[Stored records]
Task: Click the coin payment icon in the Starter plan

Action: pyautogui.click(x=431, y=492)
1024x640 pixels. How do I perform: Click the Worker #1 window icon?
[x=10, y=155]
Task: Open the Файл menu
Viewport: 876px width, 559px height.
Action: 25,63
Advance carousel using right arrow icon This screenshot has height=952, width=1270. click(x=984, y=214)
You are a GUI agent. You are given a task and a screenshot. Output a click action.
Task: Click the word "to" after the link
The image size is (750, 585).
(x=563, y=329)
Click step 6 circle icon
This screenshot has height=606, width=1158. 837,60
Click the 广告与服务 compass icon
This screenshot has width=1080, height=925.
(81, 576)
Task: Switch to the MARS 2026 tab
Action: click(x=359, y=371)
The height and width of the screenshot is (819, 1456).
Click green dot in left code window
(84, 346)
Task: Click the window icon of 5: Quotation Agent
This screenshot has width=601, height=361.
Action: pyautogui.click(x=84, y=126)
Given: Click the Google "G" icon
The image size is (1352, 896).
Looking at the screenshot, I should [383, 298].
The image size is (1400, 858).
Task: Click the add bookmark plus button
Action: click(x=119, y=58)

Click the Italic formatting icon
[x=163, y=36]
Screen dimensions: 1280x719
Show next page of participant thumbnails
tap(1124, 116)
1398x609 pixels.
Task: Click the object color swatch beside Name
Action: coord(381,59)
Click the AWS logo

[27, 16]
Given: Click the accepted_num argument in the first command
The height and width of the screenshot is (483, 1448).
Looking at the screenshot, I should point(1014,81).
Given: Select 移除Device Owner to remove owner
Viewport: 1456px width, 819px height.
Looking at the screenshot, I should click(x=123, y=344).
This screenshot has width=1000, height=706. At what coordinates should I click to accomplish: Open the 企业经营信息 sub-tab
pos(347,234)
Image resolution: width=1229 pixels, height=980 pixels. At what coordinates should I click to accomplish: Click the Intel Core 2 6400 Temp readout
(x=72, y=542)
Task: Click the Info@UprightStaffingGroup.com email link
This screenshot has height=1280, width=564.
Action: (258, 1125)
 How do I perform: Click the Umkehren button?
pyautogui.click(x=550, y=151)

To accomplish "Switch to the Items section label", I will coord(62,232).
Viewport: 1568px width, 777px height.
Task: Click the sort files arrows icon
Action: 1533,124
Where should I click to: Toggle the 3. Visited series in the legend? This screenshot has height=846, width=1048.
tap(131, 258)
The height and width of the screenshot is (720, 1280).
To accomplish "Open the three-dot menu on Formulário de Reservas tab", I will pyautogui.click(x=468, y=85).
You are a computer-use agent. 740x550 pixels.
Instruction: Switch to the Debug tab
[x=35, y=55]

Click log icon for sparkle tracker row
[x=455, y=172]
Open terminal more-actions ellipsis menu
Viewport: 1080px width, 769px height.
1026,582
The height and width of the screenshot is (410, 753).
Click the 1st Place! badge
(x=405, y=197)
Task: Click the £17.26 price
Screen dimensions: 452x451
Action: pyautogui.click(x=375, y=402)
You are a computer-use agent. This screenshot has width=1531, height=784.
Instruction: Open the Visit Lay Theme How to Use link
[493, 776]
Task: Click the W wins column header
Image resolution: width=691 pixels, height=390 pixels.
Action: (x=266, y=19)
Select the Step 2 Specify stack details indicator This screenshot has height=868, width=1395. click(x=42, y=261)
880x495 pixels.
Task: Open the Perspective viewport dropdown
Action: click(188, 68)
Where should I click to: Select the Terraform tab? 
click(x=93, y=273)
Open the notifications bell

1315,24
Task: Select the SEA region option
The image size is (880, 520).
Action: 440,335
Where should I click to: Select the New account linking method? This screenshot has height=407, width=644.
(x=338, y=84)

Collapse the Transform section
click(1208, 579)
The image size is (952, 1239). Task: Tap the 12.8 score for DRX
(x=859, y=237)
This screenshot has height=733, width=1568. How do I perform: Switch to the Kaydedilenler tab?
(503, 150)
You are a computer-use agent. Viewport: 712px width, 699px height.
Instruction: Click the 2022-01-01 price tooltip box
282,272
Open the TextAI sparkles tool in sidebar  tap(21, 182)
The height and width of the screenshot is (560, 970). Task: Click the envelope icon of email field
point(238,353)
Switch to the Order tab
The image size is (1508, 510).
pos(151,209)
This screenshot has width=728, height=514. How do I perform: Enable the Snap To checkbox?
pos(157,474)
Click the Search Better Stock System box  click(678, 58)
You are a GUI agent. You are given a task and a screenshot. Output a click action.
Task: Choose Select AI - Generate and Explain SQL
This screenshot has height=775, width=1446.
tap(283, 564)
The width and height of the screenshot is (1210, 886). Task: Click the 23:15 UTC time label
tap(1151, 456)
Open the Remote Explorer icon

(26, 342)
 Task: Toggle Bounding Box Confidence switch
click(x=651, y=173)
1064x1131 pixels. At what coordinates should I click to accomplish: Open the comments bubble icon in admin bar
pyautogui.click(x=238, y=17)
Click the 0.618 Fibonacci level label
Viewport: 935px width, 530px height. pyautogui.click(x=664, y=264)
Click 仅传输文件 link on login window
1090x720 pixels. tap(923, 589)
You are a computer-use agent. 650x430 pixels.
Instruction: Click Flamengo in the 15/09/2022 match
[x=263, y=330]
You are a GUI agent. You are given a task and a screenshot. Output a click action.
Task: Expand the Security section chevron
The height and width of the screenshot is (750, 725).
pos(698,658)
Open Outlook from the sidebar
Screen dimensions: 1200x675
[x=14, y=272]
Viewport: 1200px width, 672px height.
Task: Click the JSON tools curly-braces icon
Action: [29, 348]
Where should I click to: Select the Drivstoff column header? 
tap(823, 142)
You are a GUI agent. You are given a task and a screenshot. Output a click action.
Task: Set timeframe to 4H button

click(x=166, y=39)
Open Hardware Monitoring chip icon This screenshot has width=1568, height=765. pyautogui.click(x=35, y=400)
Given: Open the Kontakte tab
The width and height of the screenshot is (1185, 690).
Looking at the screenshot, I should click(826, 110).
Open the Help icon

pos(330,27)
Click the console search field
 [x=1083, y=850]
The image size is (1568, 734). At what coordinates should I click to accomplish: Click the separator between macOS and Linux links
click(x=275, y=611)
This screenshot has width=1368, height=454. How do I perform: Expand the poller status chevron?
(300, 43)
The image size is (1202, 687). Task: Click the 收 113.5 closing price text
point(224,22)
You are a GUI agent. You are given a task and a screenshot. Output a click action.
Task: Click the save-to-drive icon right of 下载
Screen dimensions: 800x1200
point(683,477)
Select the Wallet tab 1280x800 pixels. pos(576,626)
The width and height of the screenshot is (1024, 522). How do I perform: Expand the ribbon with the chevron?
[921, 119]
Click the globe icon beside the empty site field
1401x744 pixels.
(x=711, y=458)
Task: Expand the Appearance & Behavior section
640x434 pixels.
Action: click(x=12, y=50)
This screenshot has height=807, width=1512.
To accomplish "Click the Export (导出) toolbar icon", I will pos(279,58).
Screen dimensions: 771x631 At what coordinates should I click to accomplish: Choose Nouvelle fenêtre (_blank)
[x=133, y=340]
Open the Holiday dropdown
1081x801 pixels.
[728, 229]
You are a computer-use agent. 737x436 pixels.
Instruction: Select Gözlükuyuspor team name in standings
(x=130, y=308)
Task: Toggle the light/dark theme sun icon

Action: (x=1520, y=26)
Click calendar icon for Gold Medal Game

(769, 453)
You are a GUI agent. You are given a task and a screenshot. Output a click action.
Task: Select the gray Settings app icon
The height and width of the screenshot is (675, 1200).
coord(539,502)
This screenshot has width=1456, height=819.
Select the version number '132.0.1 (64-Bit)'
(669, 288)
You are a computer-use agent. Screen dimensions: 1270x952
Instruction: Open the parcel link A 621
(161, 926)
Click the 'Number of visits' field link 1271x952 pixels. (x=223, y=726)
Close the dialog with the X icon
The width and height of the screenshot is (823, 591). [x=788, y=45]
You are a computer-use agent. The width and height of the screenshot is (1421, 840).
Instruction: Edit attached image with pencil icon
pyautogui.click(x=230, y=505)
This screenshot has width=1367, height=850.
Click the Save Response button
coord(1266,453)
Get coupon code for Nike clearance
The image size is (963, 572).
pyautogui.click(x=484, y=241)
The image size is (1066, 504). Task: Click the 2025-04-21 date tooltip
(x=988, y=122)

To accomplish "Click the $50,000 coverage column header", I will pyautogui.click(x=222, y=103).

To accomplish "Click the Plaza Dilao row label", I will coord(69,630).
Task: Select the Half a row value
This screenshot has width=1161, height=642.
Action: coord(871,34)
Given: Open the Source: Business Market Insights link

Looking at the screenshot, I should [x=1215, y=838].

SHORT EXERCISE: Please report every line above that contains the word "Instruction", matching case exactly.

FINAL RESULT:
Instruction: Switch to the Debug tab
Instruction: Open the Visit Lay Theme How to Use link
Instruction: Click the 2022-01-01 price tooltip box
Instruction: Click Flamengo in the 15/09/2022 match
Instruction: Select Gözlükuyuspor team name in standings
Instruction: Open the parcel link A 621
Instruction: Edit attached image with pencil icon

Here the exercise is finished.